Au départ, les délégués présument qu'ils n'aborderont les diverses formes de gouvernement que lorsque les comités auront mis fin à leurs travaux. Joseph R. Smallwood (circonscription de Bonavista Centre) bouscule cependant l'ordre du jour le 28 octobre lorsqu'il propose que la convention délègue certains de ses membres à Ottawa afin de s'enquérir d'une possible union avec le Canada et des conditions inhérentes.

Contenu audio du débat qui suit la motion présentée par Joseph R. Smallwood (1946) sur la possibilité d'une union avec le Canada.
Tiré de l'album ...and oh, what a battle it was!: the debate, motion and vote on Newfoundland's entry into Confederation (3:42)

Joseph R. Smallwood est l'un des rares délégués favorables à l'entrée dans la Confédération. Sa motion ne recueille que 17 votes et déclenche de vifs débats qui divisent la convention. Dans ces conditions, une évaluation objective de la situation et de l'avenir du dominion est pratiquement impossible.

Les membres de la convention finissent par s'entendre sur l'envoi de délégations à Londres et à Ottawa. C'est le nouveau président et partisan de la Confédération, F. Gordon Bradley (circonscription de Bonavista East), qui les dirige. (Cyril Fox étant décédé le 16 novembre 1946.)

Les délégués de la convention nationale envoyés à Ottawa, 1947
Les délégués de la convention nationale envoyés à Ottawa, 1947
Avec la permission de Hunter, G., Archives nationales du Canada, PA-128075. Tiré de Part of the Main: An Illustrated History of Newfoundland and Labrador, de Peter Neary et Patrick O'Flaherty, Breakwater Books, St. John's, T.-N.-L., ©1983, p. 162.

Les délégations à Londres et à Ottawa

Les délégués expédiés à Londres sont en majorité hostiles à la Confédération. Son critique le plus virulent est d'ailleurs le Major Peter Cashin (circonscription de St.
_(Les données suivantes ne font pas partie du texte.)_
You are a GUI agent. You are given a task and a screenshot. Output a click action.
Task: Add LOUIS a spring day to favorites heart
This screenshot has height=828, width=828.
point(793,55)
John's West). La délégation quitte Terre-Neuve le 25 avril 1947. Ses trois rencontres avec le secrétaire du Bureau des dominions, le vicomte Addison, accompagné de représentants britanniques se déroulent dans une atmosphère glaciale. Les Britanniques déclarent sans aucune ambiguïté que si Terre-Neuve opte pour un gouvernement responsable, le dominion ne doit s'attendre à aucune aide économique et financière quelconque. Ce parti pris met en colère les chefs de file opposés à la Confédération. Le 19 mai, Peter Cashin prononce un discours empreint d'émotion à la convention et affirme qu'il s'agit là d'un plan concerté pour céder le pays au Dominion du Canada.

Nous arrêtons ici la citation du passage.